Non pas pour en revenir à la Diète tournante des débuts de la Confédération, mais pour marquer l'attention et l'intérêt que nous portons à toutes les composantes de notre pays. Car les liens qui nous unissent ne vont pas de soi. Ils exigent une attention particulière de tous les instants. C'est pourquoi je suis très sensible à la présence des autorités cantonales genevoises et des autorités de ma commune de Chêne-Bougeries. Je les remercie ainsi de manifester l'attachement des autorités politiques genevoises à la Confédération.
Permettez-moi de consacrer encore un instant aux Genevois qui ont fait, selon la formule consacrée, le voyage de Berne.
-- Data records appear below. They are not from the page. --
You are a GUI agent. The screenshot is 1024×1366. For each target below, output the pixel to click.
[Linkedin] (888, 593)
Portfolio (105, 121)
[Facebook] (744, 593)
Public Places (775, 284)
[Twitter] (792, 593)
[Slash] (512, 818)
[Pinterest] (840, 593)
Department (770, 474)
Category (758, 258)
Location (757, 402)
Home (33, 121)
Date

Ce sont celles et ceux qui m'ont précédée sur les bancs de ce Conseil, mes amis et ceux qui me sont le plus chers, ma famille. Leur présence témoigne de l'importance que revêt pour moi cette journée et de la compréhension, de l'amitié dont ils ont toujours fait preuve à mon égard. Car nous en sommes tous conscients, tout engagement, qu'il soit politique ou autre, implique des choix. Ces choix se font au détriment d'autres engagements, fussent-ils professionnels ou privés. C'est la grande leçon de modestie que m'a apportée la politique. Et j'ai appris encore une chose: dans notre système politique, auquel je suis profondément attachée, rien ne peut être entrepris, rien ne peut être réalisé seul. Nous devons nous entendre, car il nous faut trouver la solution qui soit acceptable pour le plus grand nombre de nos concitoyens.
C'est dans cet esprit que j'assumerai le mandat que vous venez de me confier, en étant pleinement consciente que c'est grâce à votre soutien, grâce à votre aide que nous continuerons à oeuvrer pour le bien de notre pays. (Applaudissements)
[VS]
[VS]
2. Wahl des ersten Vizepräsidenten des Ständerates
2. Election du premier vice-président du Conseil des Etats
[VS]
La présidente (Saudan Françoise, présidente): M. Anton Cottier vous est présenté comme candidat à la fonction de premier vice-président.
Je prie M. Plattner, scrutateur, et M. Schiesser, scrutateur suppléant, de délivrer les bulletins.